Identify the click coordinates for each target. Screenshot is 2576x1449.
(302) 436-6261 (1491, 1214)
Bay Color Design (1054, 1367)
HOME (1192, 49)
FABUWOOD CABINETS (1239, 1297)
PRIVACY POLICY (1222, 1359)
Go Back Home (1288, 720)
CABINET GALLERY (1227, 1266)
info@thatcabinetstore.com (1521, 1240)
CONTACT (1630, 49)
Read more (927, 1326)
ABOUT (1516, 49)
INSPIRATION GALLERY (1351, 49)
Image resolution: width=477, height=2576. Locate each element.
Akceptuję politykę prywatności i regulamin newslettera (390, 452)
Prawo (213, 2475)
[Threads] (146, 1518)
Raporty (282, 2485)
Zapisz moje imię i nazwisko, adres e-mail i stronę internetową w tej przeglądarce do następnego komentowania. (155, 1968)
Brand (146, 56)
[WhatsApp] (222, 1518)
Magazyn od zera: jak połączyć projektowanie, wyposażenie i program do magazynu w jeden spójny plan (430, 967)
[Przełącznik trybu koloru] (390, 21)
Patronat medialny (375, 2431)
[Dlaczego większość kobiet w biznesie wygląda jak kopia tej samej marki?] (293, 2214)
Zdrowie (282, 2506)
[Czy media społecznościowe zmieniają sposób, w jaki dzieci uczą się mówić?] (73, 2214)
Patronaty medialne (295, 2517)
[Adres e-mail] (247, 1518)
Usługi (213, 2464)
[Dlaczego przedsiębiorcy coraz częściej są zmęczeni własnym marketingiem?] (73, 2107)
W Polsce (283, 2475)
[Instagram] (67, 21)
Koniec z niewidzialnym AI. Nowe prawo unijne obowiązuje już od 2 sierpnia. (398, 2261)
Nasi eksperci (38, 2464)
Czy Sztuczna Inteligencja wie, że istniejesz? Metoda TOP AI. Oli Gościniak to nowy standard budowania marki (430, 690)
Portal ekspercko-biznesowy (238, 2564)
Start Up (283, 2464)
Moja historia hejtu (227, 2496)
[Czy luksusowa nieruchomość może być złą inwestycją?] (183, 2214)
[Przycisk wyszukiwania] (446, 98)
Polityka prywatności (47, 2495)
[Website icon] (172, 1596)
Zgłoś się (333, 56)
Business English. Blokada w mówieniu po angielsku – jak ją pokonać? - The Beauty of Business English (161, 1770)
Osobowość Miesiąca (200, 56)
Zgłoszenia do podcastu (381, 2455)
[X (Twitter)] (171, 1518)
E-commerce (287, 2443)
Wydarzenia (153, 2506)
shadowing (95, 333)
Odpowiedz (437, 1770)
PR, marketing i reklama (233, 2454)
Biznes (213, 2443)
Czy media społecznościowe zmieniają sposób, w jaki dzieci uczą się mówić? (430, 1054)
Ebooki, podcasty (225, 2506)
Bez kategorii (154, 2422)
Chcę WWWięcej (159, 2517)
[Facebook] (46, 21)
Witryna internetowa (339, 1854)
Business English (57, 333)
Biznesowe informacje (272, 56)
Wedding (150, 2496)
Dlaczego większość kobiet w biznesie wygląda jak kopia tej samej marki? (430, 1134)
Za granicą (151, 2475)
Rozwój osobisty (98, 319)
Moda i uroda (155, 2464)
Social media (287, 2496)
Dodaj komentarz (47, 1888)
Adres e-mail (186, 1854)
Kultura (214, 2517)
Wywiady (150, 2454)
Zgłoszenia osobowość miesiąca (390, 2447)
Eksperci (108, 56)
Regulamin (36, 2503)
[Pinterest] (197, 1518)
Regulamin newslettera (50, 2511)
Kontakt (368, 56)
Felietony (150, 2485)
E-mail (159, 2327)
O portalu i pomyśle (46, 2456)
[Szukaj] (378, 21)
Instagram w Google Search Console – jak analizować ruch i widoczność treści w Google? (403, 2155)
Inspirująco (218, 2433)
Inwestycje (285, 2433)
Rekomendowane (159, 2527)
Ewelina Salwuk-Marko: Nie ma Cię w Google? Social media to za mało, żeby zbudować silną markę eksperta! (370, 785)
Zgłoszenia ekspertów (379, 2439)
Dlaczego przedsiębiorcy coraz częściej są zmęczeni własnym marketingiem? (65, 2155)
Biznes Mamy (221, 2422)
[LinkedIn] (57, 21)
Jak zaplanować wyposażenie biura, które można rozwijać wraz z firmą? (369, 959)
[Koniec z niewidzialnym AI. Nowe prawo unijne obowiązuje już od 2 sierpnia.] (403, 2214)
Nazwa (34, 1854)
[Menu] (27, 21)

·····

> **YOUR INSTRUCTIONS**
The lines above from the one with "Inwestycje (285, 2433)" through the one with "Nazwa (34, 1854)" are to be duplicated exactly, ends included, with nothing added.

> **RESULT FOR THIS EXERCISE**
Inwestycje (285, 2433)
Rekomendowane (159, 2527)
Ewelina Salwuk-Marko: Nie ma Cię w Google? Social media to za mało, żeby zbudować silną markę eksperta! (370, 785)
Zgłoszenia ekspertów (379, 2439)
Dlaczego przedsiębiorcy coraz częściej są zmęczeni własnym marketingiem? (65, 2155)
Biznes Mamy (221, 2422)
[LinkedIn] (57, 21)
Jak zaplanować wyposażenie biura, które można rozwijać wraz z firmą? (369, 959)
[Koniec z niewidzialnym AI. Nowe prawo unijne obowiązuje już od 2 sierpnia.] (403, 2214)
Nazwa (34, 1854)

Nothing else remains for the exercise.